On Sunday the website of Indian designer Anita Dongre crashed after Kate Middleton wore her dress to a high-profile charity cricket match.
Dongre’s team started receiving orders from all over the world, resulting in the crash. The good news is that her team were able to get the website quickly.
This reminded me of a similar scenario when i was helping out a startup whose focus was to run an entertainment website.
For starters, the website design was good and i emphasized the need to be the first to break a story.
In one of those rare moments for a startup, we received a tip about a specific event which we immediately published and alas traffic went through the roof!
It went from 500 average daily visitors to 6,000 online visitors in 20 minutes! However, our celebrations were short lived when we were notified an hour later that we had exceeded our bandwidth!
In that 1 hour, the traffic we got was thrice what the site had the previous 7 months combined!

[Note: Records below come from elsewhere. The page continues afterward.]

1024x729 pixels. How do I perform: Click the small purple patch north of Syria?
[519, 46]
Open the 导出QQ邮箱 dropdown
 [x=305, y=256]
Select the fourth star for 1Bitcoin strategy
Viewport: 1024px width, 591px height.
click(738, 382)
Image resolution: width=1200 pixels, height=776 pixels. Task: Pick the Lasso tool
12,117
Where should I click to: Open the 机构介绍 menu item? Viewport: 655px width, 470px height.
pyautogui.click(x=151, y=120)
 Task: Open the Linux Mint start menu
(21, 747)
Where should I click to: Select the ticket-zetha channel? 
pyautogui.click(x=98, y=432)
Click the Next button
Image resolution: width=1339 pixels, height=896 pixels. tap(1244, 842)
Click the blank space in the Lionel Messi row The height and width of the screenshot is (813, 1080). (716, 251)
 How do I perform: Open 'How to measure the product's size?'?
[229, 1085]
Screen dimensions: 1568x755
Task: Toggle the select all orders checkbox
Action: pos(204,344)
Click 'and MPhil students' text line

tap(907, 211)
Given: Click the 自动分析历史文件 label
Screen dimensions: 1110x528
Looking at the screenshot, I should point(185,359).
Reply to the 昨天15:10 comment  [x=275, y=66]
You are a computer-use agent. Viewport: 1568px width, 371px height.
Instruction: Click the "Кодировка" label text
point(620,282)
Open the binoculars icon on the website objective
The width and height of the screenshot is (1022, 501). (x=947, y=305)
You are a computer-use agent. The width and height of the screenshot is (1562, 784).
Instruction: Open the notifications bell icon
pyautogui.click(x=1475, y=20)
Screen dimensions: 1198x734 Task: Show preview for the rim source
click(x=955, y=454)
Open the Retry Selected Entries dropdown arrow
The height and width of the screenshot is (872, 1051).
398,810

By the time we managed to restore the site, the story was all over other websites that we could no longer benefit from it and 3 months later, the site was shutting down because there was no money to run it.
Which brings me to the aspect of being scalable.
When we were looking for a host, the major consideration was price and we did not plan for moments like this. We were caught unaware and the whole process of increasing bandwidth required someone to run to the bank, make a payment and then submit a ticket, a process which no less than 2 hours.
The startup’s main source of revenue was from the different Ads, and if we had successfully been able to contain all the traffic we were receiving, we were guaranteed to make enough revenue to keep us running for the next 6 months.
The example above illustrates the same scenario a number of StartUps go through.
Being scalable means you have the potential to be quickly enlarged in order to accommodate growth.
Whereas most startups may not experience the same kind of opportunity, it pays to be prepared.
When WhatsApp was blocked in Brazil last December, users resorted to Telegram, causing the Major SMS-Gateways to stop delivering SMS to Brazil. Despite them fixing the issue later on, it did not leave a great impression on some users, since the sign-up experience plays a big role.
1.500.000 and counting, SMS-Gateways overloading. Hang on, your codes are coming! We’ve got all hands on deck to accommodate the crazy load.
— Telegram Messenger (@telegram) 17 December 2015
Conclusion is that whatever you are building, make sure you model is scalable.